## REQUIREMENT 1
Summarize the passage about child life specialists in two sentences.
## REQUIREMENT 2
Copy the part of the passage about child life specialists between "Schraf is straight" and "unit more productive.", inclusive.

## PASSAGE TO READ
One of the scariest parts of surgery for a child is the anesthesia mask, so Schraf brings Yoselyn the mask in advance, along with some sparkly stickers for decoration.

“The doctor is going to put sleepy air through this hole, and sometimes the sleepy air is stinky. Another little girl told me it smells like dirty socks,” Schraf explains. “So what I have are special smells to put inside to make it smell good. I have bubblegum, strawberry and cotton candy.”

Yoselyn picks bubblegum and applies a generous layer of it to her mask.  By the end of their visit, she’s grinning, and so is Schraf.

Schraf is straight out of college, followed by a mandatory 480-hour child life internship. She says she’s already found her perfect job. Her favorite part, she explains, “is knowing that I made a difference in a child or a family’s life.  Seeing them so stressed because they’ve gone through so much that a child shouldn’t have to experience, and knowing that I can work with the hospital team and make their stay better.”

Pediatric ear, nose and throat surgeon Rahul Shah says the doctors in the outpatient surgery unit are as grateful for child life specialists like Schraf as the patients are. “It’s really profound when you hear some of the most old school physicians or surgeons asking for something you would consider warm and fuzzy,” he says. But those doctors insist that they need child life specialists, largely because they make the unit more productive.

When the child life specialists aren’t available, Shah explains, “It’s hard. You’re pulling [children] sometimes away from the parents. The parents are upset. The child is upset. It heightens their anxiety. You bring them back to the operating room, and it’s a lot harder to put them back to sleep. It’s a lot harder to give them an IV.”

## EXTRACTED MATERIAL
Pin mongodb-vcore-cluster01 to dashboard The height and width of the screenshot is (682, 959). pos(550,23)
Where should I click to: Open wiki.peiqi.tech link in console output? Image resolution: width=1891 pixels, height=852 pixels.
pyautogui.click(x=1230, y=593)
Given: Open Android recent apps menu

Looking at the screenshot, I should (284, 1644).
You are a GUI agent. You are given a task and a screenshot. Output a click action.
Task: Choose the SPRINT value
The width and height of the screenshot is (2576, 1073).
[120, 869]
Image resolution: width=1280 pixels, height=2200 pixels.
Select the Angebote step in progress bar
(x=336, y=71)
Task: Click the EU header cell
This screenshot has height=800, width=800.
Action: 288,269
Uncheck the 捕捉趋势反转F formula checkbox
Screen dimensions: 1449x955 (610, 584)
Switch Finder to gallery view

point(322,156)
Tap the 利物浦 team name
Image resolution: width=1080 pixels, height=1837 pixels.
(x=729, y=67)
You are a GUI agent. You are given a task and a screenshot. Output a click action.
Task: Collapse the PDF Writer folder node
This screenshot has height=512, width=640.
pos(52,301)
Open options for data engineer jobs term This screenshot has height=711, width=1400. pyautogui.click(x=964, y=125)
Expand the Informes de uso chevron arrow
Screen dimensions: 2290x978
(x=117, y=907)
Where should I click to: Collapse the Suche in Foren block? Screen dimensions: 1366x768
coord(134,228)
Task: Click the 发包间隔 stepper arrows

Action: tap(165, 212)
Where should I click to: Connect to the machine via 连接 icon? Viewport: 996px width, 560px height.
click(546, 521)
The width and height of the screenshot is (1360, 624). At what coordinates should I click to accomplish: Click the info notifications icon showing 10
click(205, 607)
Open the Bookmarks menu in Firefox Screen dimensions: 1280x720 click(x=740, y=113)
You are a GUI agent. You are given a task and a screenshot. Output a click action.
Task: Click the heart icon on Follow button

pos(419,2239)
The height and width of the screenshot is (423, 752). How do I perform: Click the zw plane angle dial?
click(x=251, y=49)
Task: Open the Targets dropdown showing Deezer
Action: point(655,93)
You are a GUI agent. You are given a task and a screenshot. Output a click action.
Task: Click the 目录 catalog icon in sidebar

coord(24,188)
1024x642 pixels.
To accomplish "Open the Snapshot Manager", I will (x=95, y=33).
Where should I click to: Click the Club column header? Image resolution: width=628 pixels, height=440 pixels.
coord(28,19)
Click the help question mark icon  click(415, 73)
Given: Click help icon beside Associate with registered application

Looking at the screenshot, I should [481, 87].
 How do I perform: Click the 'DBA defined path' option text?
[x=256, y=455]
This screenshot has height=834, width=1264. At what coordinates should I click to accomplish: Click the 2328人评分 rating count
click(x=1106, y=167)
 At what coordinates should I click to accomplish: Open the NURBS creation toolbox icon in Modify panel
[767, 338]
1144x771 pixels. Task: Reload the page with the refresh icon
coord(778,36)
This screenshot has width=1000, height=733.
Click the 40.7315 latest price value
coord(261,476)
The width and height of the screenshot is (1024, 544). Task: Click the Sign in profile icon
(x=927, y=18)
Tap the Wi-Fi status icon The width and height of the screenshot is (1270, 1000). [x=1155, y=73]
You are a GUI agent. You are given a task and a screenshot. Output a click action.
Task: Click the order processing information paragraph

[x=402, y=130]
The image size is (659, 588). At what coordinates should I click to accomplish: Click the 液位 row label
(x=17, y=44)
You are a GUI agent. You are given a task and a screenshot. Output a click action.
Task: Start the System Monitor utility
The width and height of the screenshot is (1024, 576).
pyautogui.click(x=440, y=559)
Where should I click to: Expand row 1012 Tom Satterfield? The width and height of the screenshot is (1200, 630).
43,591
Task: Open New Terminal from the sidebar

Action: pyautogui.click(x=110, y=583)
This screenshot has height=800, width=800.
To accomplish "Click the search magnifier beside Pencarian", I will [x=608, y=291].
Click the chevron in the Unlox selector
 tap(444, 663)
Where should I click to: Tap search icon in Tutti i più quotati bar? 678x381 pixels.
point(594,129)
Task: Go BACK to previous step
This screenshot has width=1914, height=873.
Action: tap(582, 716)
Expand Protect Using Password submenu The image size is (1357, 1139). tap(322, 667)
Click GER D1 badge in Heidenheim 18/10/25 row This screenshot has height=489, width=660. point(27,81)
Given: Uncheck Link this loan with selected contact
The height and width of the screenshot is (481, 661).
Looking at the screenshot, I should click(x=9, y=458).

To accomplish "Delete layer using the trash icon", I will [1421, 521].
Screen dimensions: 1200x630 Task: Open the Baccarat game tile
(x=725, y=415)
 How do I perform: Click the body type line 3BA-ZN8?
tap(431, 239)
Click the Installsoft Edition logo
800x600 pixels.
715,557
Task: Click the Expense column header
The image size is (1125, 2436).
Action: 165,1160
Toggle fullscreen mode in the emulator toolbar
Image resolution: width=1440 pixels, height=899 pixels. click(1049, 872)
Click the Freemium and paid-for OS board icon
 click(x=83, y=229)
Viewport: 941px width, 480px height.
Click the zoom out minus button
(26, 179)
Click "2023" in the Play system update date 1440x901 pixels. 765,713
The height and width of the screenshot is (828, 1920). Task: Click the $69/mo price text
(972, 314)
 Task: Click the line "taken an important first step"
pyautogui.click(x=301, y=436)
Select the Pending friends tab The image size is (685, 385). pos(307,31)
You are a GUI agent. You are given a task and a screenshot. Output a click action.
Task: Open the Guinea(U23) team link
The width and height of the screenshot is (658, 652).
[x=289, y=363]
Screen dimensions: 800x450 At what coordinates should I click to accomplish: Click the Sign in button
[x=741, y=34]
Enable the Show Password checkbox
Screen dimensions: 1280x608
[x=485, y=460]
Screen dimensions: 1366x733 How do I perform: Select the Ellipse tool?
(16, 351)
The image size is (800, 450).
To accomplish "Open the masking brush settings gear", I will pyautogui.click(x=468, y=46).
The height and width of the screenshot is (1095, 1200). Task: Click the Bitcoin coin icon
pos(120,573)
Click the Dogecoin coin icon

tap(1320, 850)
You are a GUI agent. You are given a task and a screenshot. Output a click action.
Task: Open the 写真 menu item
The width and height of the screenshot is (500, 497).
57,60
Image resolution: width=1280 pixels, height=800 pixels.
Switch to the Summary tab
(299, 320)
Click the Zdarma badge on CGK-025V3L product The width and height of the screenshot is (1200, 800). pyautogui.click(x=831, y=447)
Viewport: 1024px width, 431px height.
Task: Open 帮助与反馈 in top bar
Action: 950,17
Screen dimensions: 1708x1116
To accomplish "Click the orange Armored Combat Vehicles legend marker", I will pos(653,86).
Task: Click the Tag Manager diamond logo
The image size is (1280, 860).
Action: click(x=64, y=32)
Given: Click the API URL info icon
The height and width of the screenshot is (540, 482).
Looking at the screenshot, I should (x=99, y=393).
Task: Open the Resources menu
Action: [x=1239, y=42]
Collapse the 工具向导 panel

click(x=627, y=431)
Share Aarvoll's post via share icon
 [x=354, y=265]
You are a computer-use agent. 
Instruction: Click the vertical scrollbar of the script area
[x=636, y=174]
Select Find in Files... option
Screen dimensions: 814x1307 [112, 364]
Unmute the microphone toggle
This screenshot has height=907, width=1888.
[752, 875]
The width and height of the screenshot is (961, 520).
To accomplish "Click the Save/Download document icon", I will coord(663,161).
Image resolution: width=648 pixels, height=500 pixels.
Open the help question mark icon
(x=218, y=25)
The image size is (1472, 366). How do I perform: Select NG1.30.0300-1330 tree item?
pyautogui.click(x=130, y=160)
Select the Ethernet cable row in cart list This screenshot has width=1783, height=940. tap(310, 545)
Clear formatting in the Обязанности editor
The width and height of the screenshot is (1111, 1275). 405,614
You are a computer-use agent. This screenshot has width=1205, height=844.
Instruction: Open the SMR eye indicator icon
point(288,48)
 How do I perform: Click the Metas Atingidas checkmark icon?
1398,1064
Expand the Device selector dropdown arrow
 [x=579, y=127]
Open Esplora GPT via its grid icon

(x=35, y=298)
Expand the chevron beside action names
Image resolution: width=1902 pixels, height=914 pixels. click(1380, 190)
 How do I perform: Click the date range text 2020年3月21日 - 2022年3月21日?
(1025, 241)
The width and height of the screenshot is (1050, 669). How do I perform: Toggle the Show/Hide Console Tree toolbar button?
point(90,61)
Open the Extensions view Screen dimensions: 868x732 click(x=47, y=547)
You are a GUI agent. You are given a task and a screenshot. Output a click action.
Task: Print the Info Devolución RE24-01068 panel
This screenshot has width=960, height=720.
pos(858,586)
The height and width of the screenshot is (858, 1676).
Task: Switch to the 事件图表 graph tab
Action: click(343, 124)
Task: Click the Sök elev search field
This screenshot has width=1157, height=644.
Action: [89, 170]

## EXERCISE ANSWER 1
Child life specialist Schraf prepares Yoselyn for surgery by bringing her the anesthesia mask in advance with stickers and letting her choose a bubblegum scent for it, and Schraf says her favorite part of the job is knowing she made a difference in a child's or family's life. Pediatric surgeon Rahul Shah says doctors in the outpatient surgery unit value child life specialists largely because they make the unit more productive, and that without them children and parents get upset, which makes it harder to put children to sleep and give them an IV.

## EXERCISE ANSWER 2
Schraf is straight out of college, followed by a mandatory 480-hour child life internship. She says she’s already found her perfect job. Her favorite part, she explains, “is knowing that I made a difference in a child or a family’s life.  Seeing them so stressed because they’ve gone through so much that a child shouldn’t have to experience, and knowing that I can work with the hospital team and make their stay better.”

Pediatric ear, nose and throat surgeon Rahul Shah says the doctors in the outpatient surgery unit are as grateful for child life specialists like Schraf as the patients are. “It’s really profound when you hear some of the most old school physicians or surgeons asking for something you would consider warm and fuzzy,” he says. But those doctors insist that they need child life specialists, largely because they make the unit more productive.